A good audible can result in a touchdown; a bad audible can result in being sacked or tackled for a loss. Keep an eye on the back-and-forth audibles between Ryan and Lofton as these two stars try to give their teams an advantage.
William Moore/Thomas DeCoud vs. Jimmy Graham
In Week 10, Saints tight end Jimmy Graham “went ham” on the Falcons for 146 yards on seven receptions with a pair of touchdowns. To state the obvious, Graham cannot be covered by a single linebacker. He requires the help of a safety on nearly every play, especially inside the red zone. Even then, as we saw in New Orleans, the Falcons’ double team still resulted in a Graham touchdown.
Limiting Graham will limit the Saints offense tremendously, as Graham is Brees’ favorite target, as well as his most reliable. In the red zone, expect the Falcons to blitz a little more and double-team Graham with either DeCoud or Moore. The other safety will likely be coming on the blitz. Graham is often times Brees’ hot read when under pressure, and a seductive blitz-double team is likely to cause a turnover via interception.
Joe Vitt vs. Mike Smith
Much like the Lofton-Ryan matchup, head coaching matchups are always more intriguing when division rivals meet. As we saw last season at the Georgia Dome, Falcons head coach Mike Smith decided not to punt. Instead he went for it on fourth-and-inches deep inside his own territory in overtime. They were unable to convert, and Saints kicker John Kasay won the game with a 26-yard field goal.
When teams know each other as well as the Saints and Falcons do, it usually comes down to one play, one drive, or one coaching decision. Going for it on fourth down, faking a punt or a field goal, managing timeouts and challenges are all part of what head coaches are responsible for during the course of a game.
Take the Baltimore-Dallas game for example. Dallas head coach Jason Garrett probably cost his team the game by mismanaging the clock late in the fourth quarter. Instead of having an extra timeout and running one more play to get into more makeable range, they were forced to settle for a long-range attempt, which sailed wide right, costing Dallas a win and adding to Garrett questionable decision-making skills.

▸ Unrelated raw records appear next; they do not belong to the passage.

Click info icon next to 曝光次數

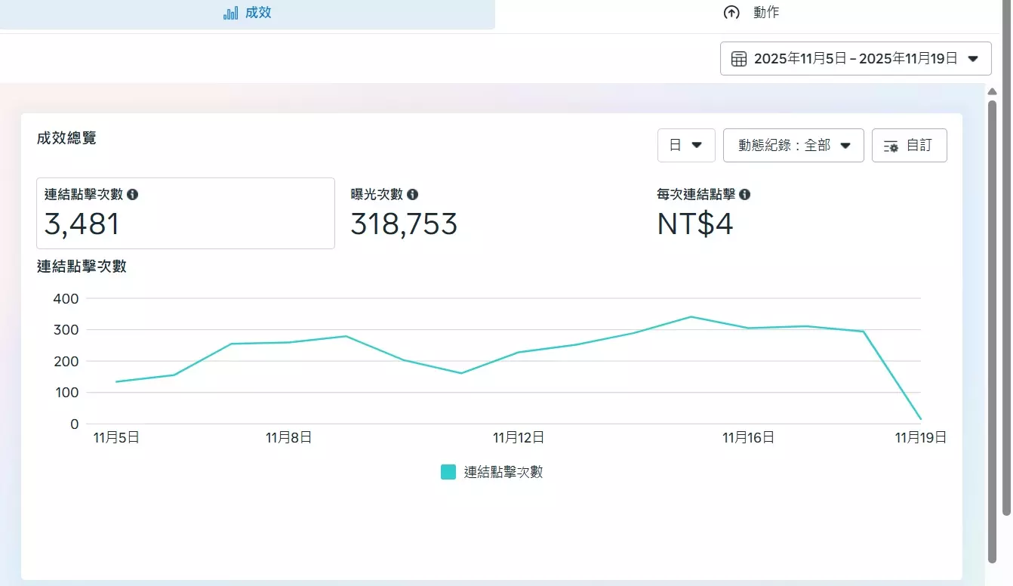click(x=413, y=194)
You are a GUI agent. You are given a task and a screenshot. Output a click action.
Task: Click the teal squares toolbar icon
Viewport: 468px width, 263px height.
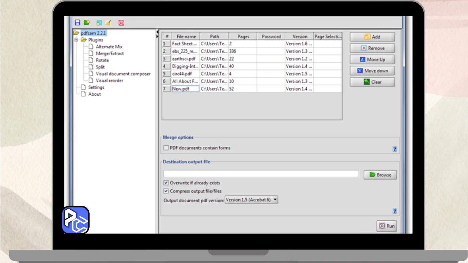click(x=99, y=23)
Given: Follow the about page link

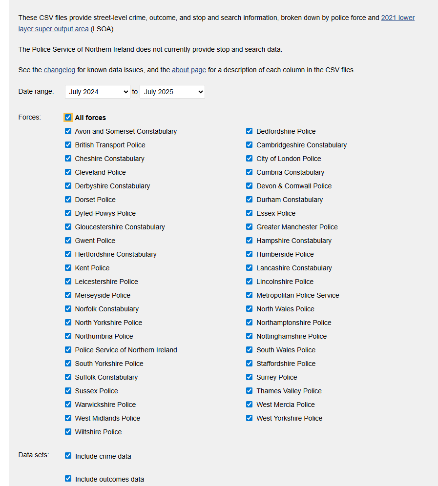Looking at the screenshot, I should pyautogui.click(x=188, y=70).
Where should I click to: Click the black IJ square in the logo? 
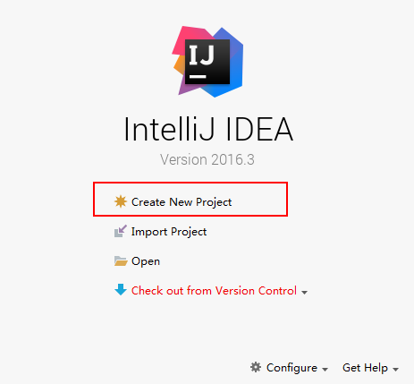[x=207, y=62]

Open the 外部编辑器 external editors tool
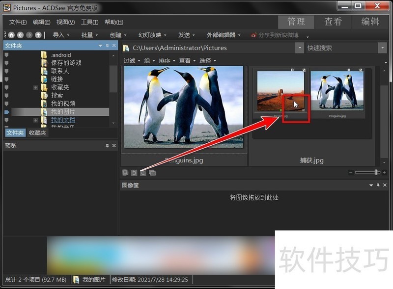coord(220,35)
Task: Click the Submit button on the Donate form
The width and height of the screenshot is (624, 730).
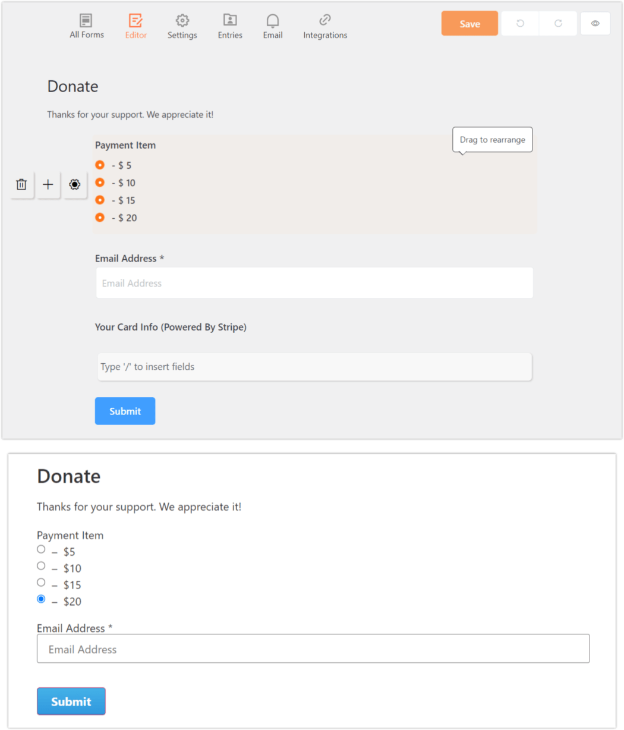Action: 71,701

Decisions like this haunt coaches, and in a heated division game, it can be the difference in winning and losing. Earning victories has just as much to do with coaching decisions as it does with player execution. Yes, sometimes you have to take risks. However, careless mistakes will beat you nine times out of 10 in the NFL. Smith has to be at his best in order to beat the Saints on Thursday night.